La felicidad de la nieve cayendo en silencio y con nobleza: frases a incluir en una posible antología general de la nieve, que abre aquello de Ramón Gaya de que la nieve es siempre medieval.
El encantamiento ante la atmósfera, ante la luz de París y concretamente de Saint-Germain-des-Prés, epicentro de una capital cosmopolita, por parte del adolescente enfermizo que hasta entonces había residido con su familia en la banlieue de Lyon, y estaba por lo tanto acostumbrado a la grisalla, a las sotanas y a las nieblas, al huerto familiar… Adolescente que se convertirá en un peatón enamorado de París, en un flâneur, en un degustador del espectáculo de las passantes.
En la calma casi campesina de la mañana en su barrio del centro de la capital, la emoción que a Pascal Bruckner, trabajando en su despacho-celda, le produce escuchar las campanas de la vecina iglesia armenia: un momento de gran poesía.

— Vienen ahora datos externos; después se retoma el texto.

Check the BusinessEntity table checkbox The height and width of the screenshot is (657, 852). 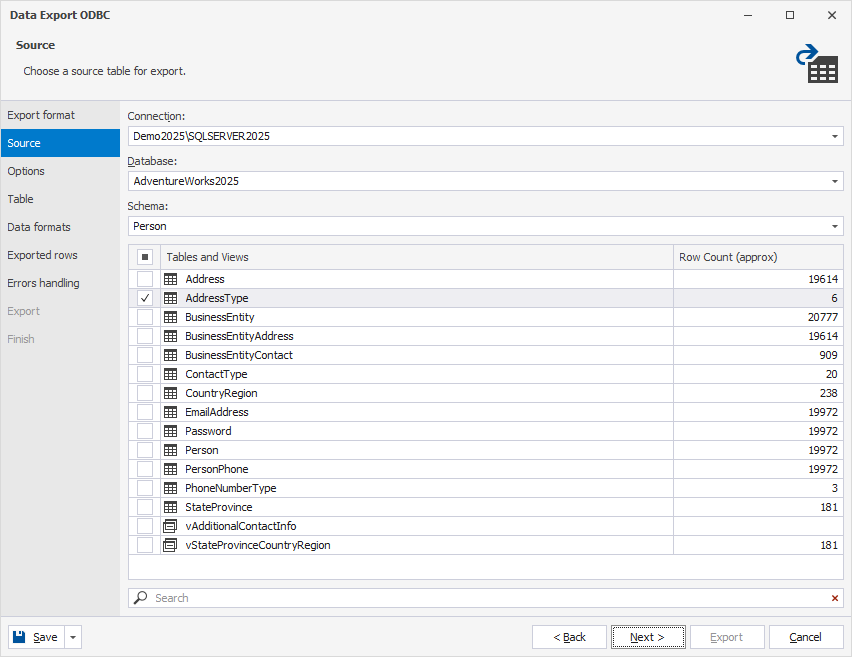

El famoso «tiburón», el Citroën ds: el automóvil emblemático de una cierta ascensión social durante «les trente glorieuses». Y, en la misma clave, en las paredes obras de Bernard Buffet o Victor Vasarely: un cierto arte moderno emblemático de unos fifties franceses que inevitablemente nos llevan hacia el cine de Jacques Tati.
Los trenes Märklin, en uno de los aludidos momentos de remanso: el elogio de lo diminuto, del «teatro de lo minúsculo», por un lado «patria de los juguetes», que me hace rememorar el gusto de Valery Larbaud y de su amigo Alfonso Reyes por los soldados de plomo, o algún feliz poema de paisaje liliputiense de nuestro Adriano del Valle.
Por último, los guiños a Séraphin Lampion (aquí, en España, Serafín Latón), a los generales Alcázar y Tapioca y a otros personajes nacidos de la imaginación de Hergé. La tintinofilia, tan importante para la educación sentimental de los niños franceses nacidos en los cuarenta, como Pascal Bruckner, o los cincuenta, como el firmante de estas líneas.